• _About this exercise_
Go through the entries below and collect each line with the string "کیفی" in it.

• _Supplied data_
★ ★ ★ ★

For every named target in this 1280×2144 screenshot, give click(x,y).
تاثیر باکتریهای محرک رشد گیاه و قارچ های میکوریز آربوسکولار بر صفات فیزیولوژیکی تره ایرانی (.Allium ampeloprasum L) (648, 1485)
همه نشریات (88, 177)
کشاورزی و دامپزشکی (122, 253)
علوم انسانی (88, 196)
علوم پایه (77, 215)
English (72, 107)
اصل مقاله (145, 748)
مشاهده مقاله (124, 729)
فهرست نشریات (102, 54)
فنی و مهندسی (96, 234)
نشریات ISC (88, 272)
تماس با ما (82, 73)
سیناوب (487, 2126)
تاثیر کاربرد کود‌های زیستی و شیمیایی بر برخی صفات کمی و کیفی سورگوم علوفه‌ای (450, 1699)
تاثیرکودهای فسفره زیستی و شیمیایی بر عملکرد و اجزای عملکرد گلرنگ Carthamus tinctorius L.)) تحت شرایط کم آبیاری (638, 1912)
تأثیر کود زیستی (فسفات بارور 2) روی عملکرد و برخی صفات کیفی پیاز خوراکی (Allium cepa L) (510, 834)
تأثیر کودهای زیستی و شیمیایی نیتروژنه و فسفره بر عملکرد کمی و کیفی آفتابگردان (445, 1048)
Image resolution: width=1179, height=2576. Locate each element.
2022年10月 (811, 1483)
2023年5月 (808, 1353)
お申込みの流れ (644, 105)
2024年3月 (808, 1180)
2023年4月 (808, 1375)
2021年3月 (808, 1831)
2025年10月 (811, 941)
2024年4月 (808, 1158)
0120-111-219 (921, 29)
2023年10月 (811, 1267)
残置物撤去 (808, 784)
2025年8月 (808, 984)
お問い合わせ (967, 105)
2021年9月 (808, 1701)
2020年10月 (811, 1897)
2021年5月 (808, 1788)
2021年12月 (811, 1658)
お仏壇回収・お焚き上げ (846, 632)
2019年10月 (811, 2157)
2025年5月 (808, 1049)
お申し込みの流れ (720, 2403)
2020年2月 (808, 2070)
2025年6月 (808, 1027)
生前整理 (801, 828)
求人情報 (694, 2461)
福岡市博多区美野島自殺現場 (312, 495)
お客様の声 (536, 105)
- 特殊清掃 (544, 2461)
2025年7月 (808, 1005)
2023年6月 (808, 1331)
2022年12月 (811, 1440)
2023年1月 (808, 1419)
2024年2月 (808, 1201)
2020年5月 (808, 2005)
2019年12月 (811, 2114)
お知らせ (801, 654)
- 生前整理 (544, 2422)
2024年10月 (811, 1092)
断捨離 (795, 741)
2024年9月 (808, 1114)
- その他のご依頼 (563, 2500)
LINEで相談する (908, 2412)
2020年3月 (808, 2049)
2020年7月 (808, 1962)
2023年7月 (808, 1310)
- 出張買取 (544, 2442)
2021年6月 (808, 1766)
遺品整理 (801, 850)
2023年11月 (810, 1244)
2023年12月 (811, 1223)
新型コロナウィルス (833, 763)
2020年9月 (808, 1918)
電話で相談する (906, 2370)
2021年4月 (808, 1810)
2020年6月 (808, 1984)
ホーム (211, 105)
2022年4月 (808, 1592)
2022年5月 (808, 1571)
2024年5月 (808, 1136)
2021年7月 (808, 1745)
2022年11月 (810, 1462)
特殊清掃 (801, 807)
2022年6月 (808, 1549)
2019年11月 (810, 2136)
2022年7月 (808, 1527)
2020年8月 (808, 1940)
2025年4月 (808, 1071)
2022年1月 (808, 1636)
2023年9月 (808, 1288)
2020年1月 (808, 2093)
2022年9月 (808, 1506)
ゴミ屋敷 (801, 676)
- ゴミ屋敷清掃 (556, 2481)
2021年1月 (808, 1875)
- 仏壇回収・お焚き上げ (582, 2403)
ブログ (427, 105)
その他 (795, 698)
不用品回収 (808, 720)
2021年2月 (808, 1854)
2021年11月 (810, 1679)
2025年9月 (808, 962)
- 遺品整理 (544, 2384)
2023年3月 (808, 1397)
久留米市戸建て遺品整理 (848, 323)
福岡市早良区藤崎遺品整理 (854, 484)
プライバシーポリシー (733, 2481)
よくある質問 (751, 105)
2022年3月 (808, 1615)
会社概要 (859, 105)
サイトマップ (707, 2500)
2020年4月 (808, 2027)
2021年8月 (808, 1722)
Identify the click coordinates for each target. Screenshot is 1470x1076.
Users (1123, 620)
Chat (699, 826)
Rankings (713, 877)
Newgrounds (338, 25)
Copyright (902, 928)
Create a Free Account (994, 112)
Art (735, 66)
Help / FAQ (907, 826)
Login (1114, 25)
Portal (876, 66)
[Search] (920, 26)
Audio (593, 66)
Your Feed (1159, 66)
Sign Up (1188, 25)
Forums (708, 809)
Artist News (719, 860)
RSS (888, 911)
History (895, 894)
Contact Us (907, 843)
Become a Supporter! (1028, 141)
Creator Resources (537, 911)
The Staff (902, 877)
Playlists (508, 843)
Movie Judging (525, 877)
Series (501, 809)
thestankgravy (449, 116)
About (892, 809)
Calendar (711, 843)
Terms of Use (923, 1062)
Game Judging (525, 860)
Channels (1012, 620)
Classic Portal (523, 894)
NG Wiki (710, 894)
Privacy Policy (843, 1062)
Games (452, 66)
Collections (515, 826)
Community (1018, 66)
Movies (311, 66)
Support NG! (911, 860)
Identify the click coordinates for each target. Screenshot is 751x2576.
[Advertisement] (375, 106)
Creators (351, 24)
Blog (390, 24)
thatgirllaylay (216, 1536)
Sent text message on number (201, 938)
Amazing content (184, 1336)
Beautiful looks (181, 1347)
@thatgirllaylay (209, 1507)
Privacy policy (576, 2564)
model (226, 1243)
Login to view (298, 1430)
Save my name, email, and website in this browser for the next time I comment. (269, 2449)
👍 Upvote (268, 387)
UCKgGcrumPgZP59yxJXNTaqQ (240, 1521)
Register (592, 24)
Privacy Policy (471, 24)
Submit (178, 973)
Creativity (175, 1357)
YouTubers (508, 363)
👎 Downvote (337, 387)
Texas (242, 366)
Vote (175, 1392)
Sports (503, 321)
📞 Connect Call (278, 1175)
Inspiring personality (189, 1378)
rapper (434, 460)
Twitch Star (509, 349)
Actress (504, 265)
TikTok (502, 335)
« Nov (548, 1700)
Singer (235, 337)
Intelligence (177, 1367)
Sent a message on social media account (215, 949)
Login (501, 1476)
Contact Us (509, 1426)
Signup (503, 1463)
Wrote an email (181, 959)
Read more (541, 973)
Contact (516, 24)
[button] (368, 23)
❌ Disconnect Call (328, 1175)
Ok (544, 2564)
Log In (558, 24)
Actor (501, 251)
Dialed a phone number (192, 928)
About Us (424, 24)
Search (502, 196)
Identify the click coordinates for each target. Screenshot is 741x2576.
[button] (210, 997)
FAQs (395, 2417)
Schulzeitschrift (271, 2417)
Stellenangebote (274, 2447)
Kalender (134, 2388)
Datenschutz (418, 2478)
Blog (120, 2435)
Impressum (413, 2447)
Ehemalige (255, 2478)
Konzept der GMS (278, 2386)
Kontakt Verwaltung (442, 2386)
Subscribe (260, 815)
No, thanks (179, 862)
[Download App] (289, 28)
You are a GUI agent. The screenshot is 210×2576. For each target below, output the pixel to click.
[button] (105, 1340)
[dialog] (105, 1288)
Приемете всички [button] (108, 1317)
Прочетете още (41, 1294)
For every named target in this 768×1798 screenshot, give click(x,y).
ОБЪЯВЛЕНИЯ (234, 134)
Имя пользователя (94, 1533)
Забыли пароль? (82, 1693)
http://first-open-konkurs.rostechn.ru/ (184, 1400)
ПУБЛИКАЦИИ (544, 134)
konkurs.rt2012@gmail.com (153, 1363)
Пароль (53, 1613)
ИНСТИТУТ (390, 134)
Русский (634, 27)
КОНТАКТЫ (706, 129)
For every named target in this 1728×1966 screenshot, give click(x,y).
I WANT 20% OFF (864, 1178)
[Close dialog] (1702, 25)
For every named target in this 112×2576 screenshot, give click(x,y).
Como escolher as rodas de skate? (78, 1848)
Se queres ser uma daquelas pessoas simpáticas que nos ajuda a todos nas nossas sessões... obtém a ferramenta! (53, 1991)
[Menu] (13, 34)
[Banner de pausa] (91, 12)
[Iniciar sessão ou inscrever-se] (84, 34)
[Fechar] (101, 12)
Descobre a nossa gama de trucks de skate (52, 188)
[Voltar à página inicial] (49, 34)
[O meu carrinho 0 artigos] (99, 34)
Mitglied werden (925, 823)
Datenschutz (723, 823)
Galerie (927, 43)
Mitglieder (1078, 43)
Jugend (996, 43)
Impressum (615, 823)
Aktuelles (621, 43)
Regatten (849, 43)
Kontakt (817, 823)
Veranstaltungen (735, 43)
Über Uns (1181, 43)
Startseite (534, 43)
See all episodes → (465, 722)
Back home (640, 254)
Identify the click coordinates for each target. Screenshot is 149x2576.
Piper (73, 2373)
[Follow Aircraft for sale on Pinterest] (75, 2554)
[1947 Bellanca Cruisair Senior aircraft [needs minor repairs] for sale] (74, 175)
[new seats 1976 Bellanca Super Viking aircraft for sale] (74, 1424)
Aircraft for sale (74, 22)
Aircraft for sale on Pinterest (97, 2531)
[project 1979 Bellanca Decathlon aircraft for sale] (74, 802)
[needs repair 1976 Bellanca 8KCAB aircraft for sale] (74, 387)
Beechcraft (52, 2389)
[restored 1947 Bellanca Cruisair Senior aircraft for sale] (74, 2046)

★ ★ ★ ★

• _Exercise result_
تاثیر کاربرد کود‌های زیستی و شیمیایی بر برخی صفات کمی و کیفی سورگوم علوفه‌ای (450, 1699)
تأثیر کود زیستی (فسفات بارور 2) روی عملکرد و برخی صفات کیفی پیاز خوراکی (Allium cepa L) (510, 834)
تأثیر کودهای زیستی و شیمیایی نیتروژنه و فسفره بر عملکرد کمی و کیفی آفتابگردان (445, 1048)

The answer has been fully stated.